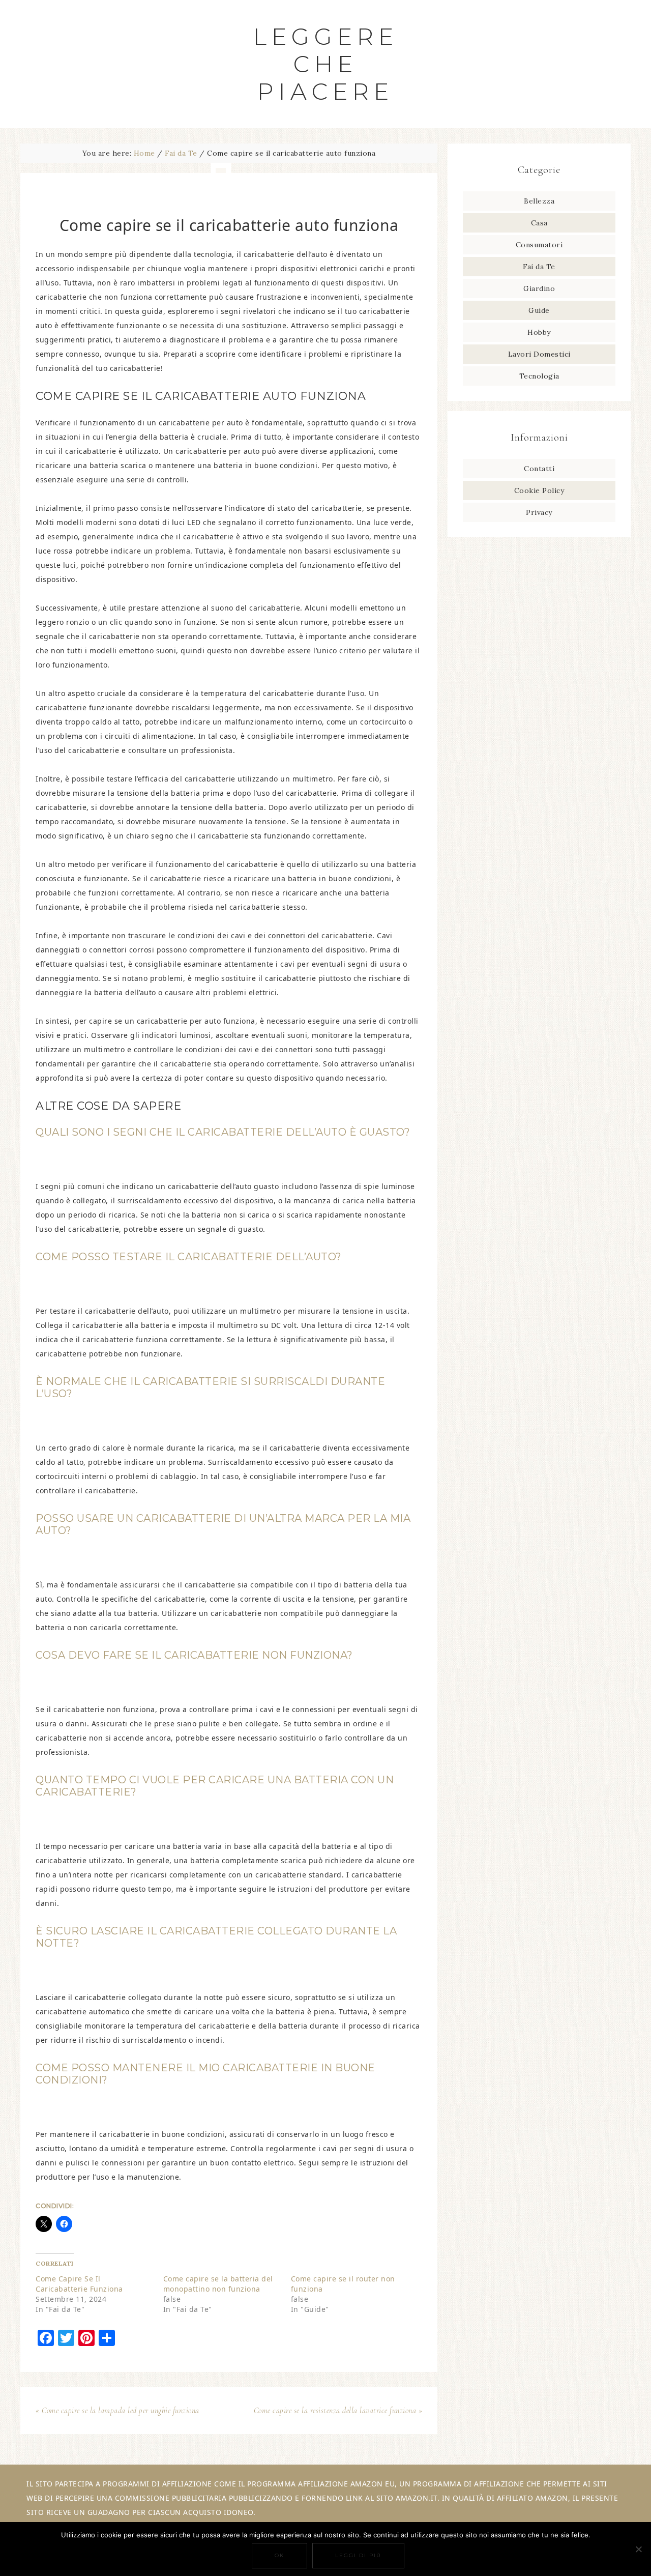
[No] (638, 2549)
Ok (279, 2555)
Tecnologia (539, 376)
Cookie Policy (539, 490)
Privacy (539, 512)
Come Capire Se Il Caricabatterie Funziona (79, 2284)
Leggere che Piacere (325, 63)
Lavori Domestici (539, 354)
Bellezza (539, 201)
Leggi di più (358, 2555)
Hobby (539, 332)
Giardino (539, 288)
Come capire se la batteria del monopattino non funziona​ (218, 2284)
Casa (539, 222)
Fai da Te (539, 266)
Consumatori (539, 244)
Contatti (539, 468)
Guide (539, 310)
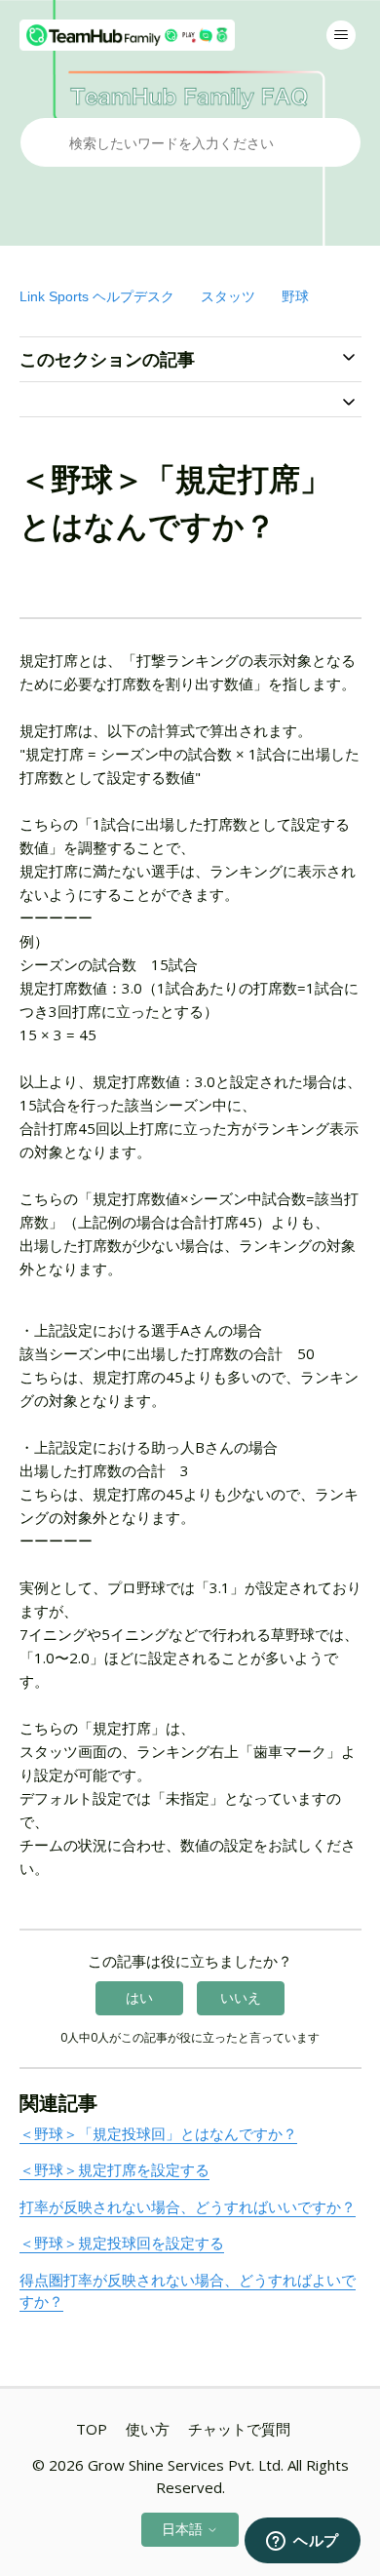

________________________

Copy out each line of the data where the string "Come" appears.

→ **RESPONSE AREA**:
Come Capire Se Il Caricabatterie Funziona (79, 2284)
Come capire se la batteria del monopattino non funziona​ (218, 2284)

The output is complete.